Alternative Pluripotent Stem Cell Therapies Enhancement Act - Amends the Public Health Service Act to require the Secretary of Health and Human Services to develop techniques for the isolation, derivation, production, or testing of stem cells that are capable of producing all or almost all of the cell types of the developing body and may result in improved understanding of treatments for diseases and other adverse health conditions, but that are not derived from a human embryo.

Requires the Secretary to: (1) provide guidance concerning the next steps required for additional research; (2) prioritize research with the greatest potential for near-term clinical benefit; and (3) take into account techniques outlined by the President's Council on Bioethics and any other appropriate techniques and research.

[Congressional Bills 109th Congress]
[From the U.S. Government Publishing Office]
[S. 2754 Introduced in Senate (IS)]








109th CONGRESS
  2d Session
                                S. 2754

 To derive human pluripotent stem cell lines using techniques that do 
                      not knowingly harm embryos.


_______________________________________________________________________


                   IN THE SENATE OF THE UNITED STATES

                              May 5, 2006

  Mr. Santorum (for himself and Mr.
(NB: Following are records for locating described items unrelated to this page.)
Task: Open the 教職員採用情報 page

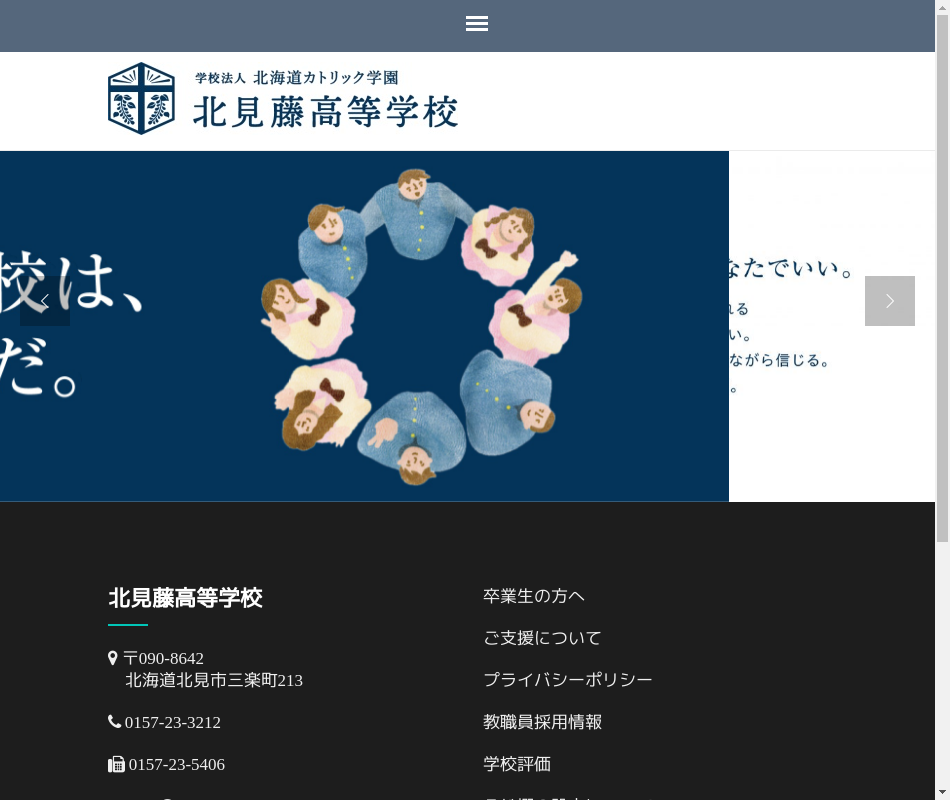Action: tap(542, 722)
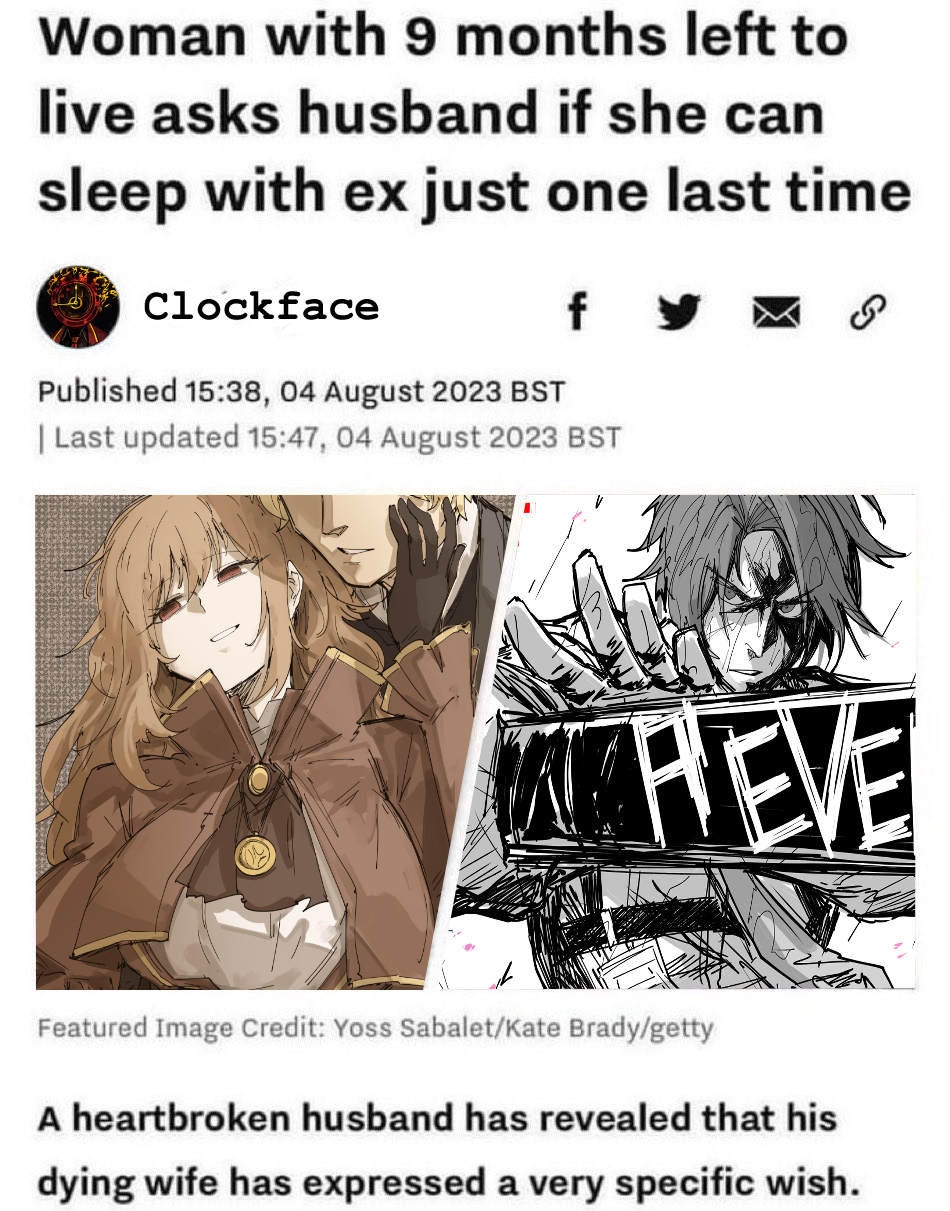The height and width of the screenshot is (1211, 950).
Task: Click the gold brooch at the cloak collar
Action: coord(260,776)
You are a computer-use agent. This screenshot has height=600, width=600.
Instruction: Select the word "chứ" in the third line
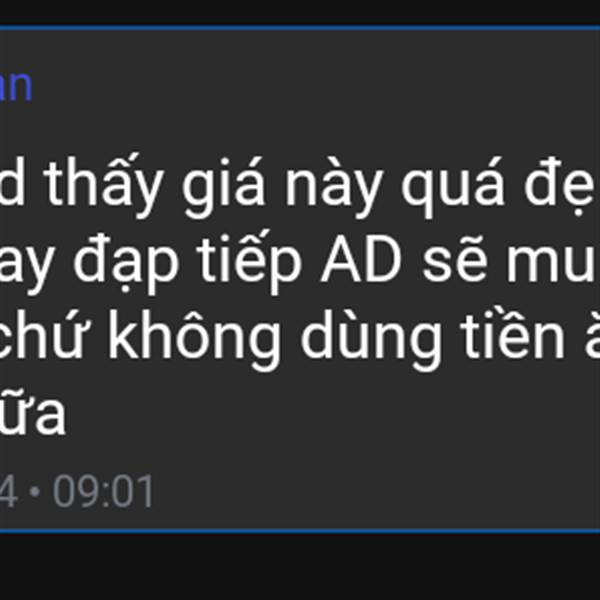tap(41, 335)
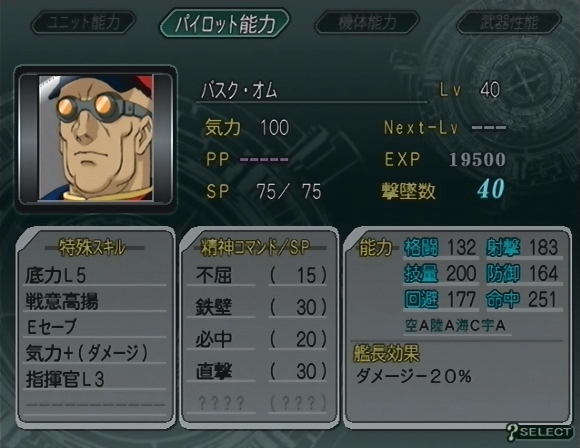Viewport: 580px width, 448px height.
Task: Click the question mark SELECT help icon
Action: pos(538,431)
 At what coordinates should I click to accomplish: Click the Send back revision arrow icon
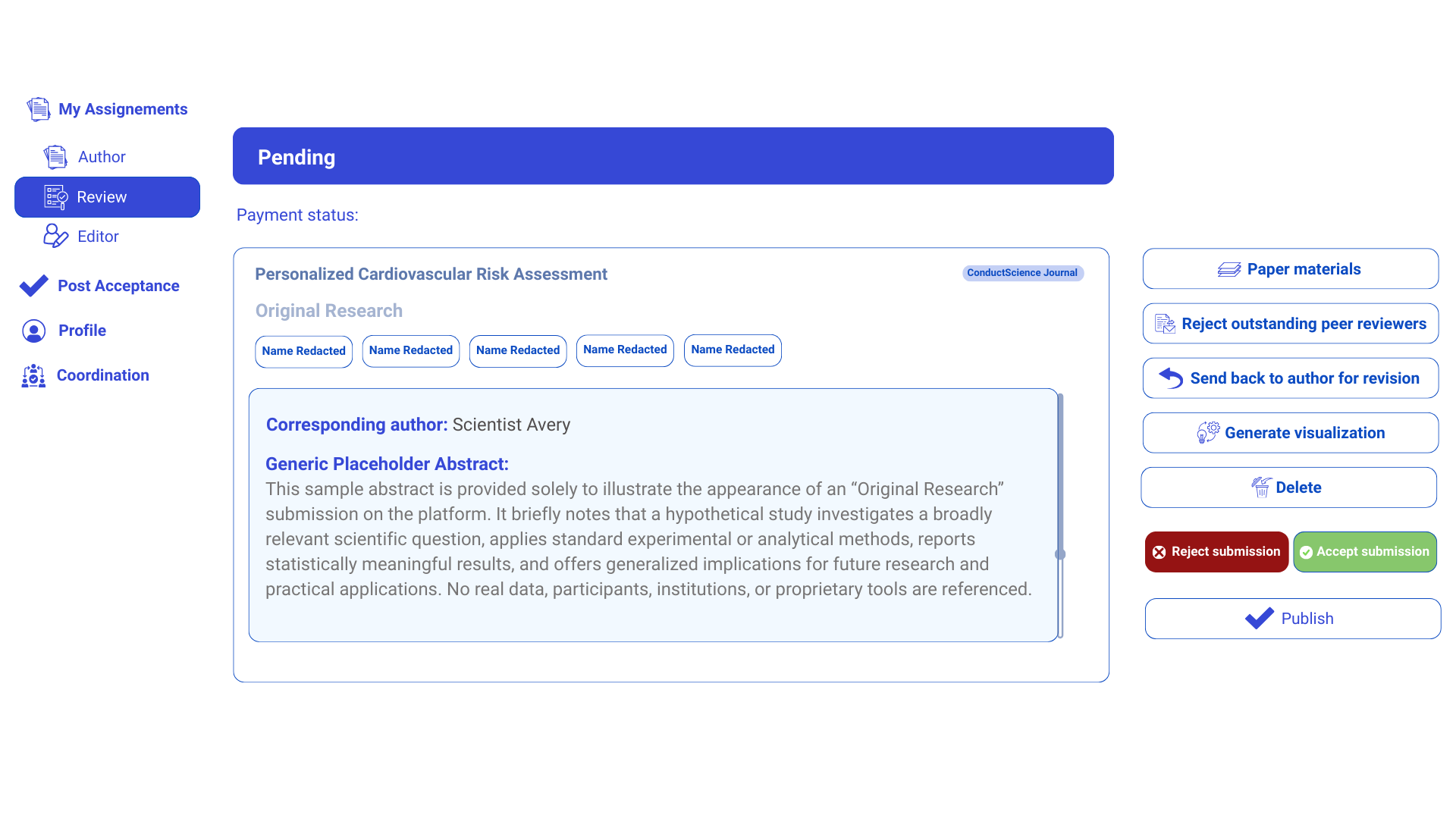point(1171,378)
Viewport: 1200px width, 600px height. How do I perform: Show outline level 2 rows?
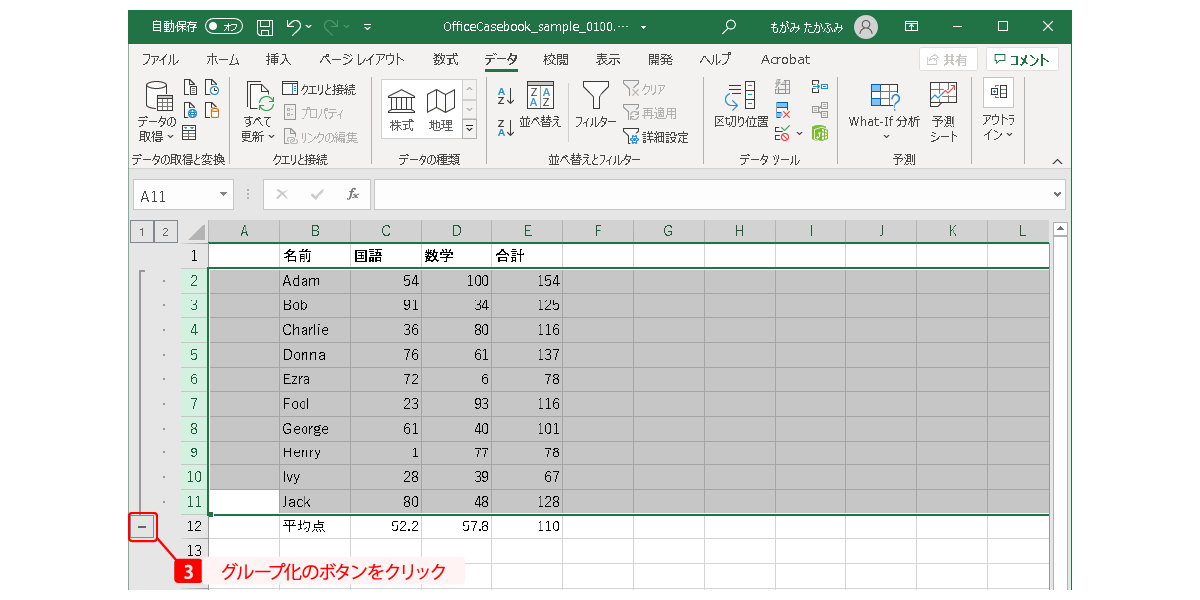(165, 232)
Specter) introduced the following 
  bill; which was read twice and referred to the Committee on Health, 
                     Education, Labor, and Pensions

_______________________________________________________________________

                                 A BILL


 
 To derive human pluripotent stem cell lines using techniques that do 
                      not knowingly harm embryos.

    Be it enacted by the Senate and House of Representatives of the 
United States of America in Congress assembled,

SECTION 1. SHORT TITLE.

    This Act may be cited as the ``Alternative Pluripotent Stem Cell 
Therapies Enhancement Act''.

SEC. 2. PURPOSES.

    It is the purpose of this Act to--
            (1) intensify research that may result in improved 
        understanding of or treatments for diseases and other adverse 
        health conditions; and
            (2) promote the derivation of pluripotent stem cell lines, 
        including from postnatal sources, without creating human 
        embryos for research purposes or discarding, destroying, or 
        knowingly harming a human embryo or fetus.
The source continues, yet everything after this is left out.